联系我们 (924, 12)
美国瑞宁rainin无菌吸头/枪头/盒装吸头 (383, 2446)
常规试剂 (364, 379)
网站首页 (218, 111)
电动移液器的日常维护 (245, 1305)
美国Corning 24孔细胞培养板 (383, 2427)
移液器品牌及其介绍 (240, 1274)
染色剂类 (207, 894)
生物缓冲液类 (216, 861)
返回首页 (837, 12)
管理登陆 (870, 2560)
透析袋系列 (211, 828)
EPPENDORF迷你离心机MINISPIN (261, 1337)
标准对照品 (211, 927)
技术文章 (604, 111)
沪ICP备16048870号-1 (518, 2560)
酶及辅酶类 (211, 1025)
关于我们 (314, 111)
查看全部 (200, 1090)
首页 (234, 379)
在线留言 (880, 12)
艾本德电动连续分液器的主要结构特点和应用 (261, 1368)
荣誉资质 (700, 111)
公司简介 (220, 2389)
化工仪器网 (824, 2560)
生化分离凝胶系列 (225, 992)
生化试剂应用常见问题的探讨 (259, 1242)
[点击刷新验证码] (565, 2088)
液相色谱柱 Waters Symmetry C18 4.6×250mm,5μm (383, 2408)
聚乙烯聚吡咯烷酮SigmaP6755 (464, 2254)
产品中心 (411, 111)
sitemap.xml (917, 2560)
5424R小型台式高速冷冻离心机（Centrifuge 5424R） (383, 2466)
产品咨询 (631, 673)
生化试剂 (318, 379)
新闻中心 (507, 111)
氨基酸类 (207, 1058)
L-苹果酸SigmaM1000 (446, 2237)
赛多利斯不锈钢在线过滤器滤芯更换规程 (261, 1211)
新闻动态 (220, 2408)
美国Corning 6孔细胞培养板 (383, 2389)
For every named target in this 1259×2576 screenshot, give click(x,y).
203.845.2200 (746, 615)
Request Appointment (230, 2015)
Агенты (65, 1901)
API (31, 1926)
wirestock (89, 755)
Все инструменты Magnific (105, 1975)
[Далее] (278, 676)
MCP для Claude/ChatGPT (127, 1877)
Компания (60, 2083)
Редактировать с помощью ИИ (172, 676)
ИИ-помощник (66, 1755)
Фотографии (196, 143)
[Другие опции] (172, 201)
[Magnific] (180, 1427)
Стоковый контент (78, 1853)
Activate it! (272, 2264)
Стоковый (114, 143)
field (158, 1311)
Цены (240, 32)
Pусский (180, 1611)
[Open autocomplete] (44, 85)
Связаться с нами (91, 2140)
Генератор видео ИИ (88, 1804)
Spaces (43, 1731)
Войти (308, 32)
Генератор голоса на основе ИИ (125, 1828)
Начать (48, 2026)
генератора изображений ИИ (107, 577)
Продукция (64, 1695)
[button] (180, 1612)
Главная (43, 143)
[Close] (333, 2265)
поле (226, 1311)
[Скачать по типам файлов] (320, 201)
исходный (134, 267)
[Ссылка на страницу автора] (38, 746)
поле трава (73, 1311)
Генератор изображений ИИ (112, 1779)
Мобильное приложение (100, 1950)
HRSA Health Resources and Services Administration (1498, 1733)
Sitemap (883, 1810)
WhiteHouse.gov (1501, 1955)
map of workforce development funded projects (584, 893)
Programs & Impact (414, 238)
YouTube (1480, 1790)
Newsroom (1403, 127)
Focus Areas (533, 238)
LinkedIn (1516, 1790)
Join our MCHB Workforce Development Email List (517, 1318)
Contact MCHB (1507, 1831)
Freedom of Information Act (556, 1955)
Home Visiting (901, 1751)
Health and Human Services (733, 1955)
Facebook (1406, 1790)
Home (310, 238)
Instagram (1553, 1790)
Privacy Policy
────────────────────
*Exercise prompt*: Print every entry from the material exactly.

*Answer to the exercise*:
联系我们 (924, 12)
美国瑞宁rainin无菌吸头/枪头/盒装吸头 (383, 2446)
常规试剂 (364, 379)
网站首页 (218, 111)
电动移液器的日常维护 (245, 1305)
美国Corning 24孔细胞培养板 (383, 2427)
移液器品牌及其介绍 (240, 1274)
染色剂类 (207, 894)
生物缓冲液类 (216, 861)
返回首页 (837, 12)
管理登陆 (870, 2560)
透析袋系列 (211, 828)
EPPENDORF迷你离心机MINISPIN (261, 1337)
标准对照品 (211, 927)
技术文章 (604, 111)
沪ICP备16048870号-1 (518, 2560)
酶及辅酶类 (211, 1025)
关于我们 (314, 111)
查看全部 (200, 1090)
首页 (234, 379)
在线留言 (880, 12)
艾本德电动连续分液器的主要结构特点和应用 (261, 1368)
荣誉资质 (700, 111)
公司简介 (220, 2389)
化工仪器网 (824, 2560)
生化分离凝胶系列 (225, 992)
生化试剂应用常见问题的探讨 (259, 1242)
[点击刷新验证码] (565, 2088)
液相色谱柱 Waters Symmetry C18 4.6×250mm,5μm (383, 2408)
聚乙烯聚吡咯烷酮SigmaP6755 (464, 2254)
产品中心 (411, 111)
sitemap.xml (917, 2560)
5424R小型台式高速冷冻离心机（Centrifuge 5424R） (383, 2466)
产品咨询 (631, 673)
生化试剂 (318, 379)
新闻中心 (507, 111)
氨基酸类 (207, 1058)
L-苹果酸SigmaM1000 (446, 2237)
赛多利斯不锈钢在线过滤器滤芯更换规程 (261, 1211)
新闻动态 (220, 2408)
美国Corning 6孔细胞培养板 (383, 2389)
For every named target in this 1259×2576 screenshot, give click(x,y).
203.845.2200 (746, 615)
Request Appointment (230, 2015)
Агенты (65, 1901)
API (31, 1926)
wirestock (89, 755)
Все инструменты Magnific (105, 1975)
[Далее] (278, 676)
MCP для Claude/ChatGPT (127, 1877)
Компания (60, 2083)
Редактировать с помощью ИИ (172, 676)
ИИ-помощник (66, 1755)
Фотографии (196, 143)
[Другие опции] (172, 201)
[Magnific] (180, 1427)
Стоковый контент (78, 1853)
Activate it! (272, 2264)
Стоковый (114, 143)
field (158, 1311)
Цены (240, 32)
Pусский (180, 1611)
[Open autocomplete] (44, 85)
Связаться с нами (91, 2140)
Генератор видео ИИ (88, 1804)
Spaces (43, 1731)
Войти (308, 32)
Генератор голоса на основе ИИ (125, 1828)
Начать (48, 2026)
генератора изображений ИИ (107, 577)
Продукция (64, 1695)
[button] (180, 1612)
Главная (43, 143)
[Close] (333, 2265)
поле (226, 1311)
[Скачать по типам файлов] (320, 201)
исходный (134, 267)
[Ссылка на страницу автора] (38, 746)
поле трава (73, 1311)
Генератор изображений ИИ (112, 1779)
Мобильное приложение (100, 1950)
HRSA Health Resources and Services Administration (1498, 1733)
Sitemap (883, 1810)
WhiteHouse.gov (1501, 1955)
map of workforce development funded projects (584, 893)
Programs & Impact (414, 238)
YouTube (1480, 1790)
Newsroom (1403, 127)
Focus Areas (533, 238)
LinkedIn (1516, 1790)
Join our MCHB Workforce Development Email List (517, 1318)
Contact MCHB (1507, 1831)
Freedom of Information Act (556, 1955)
Home Visiting (901, 1751)
Health and Human Services (733, 1955)
Facebook (1406, 1790)
Home (310, 238)
Instagram (1553, 1790)
Privacy Policy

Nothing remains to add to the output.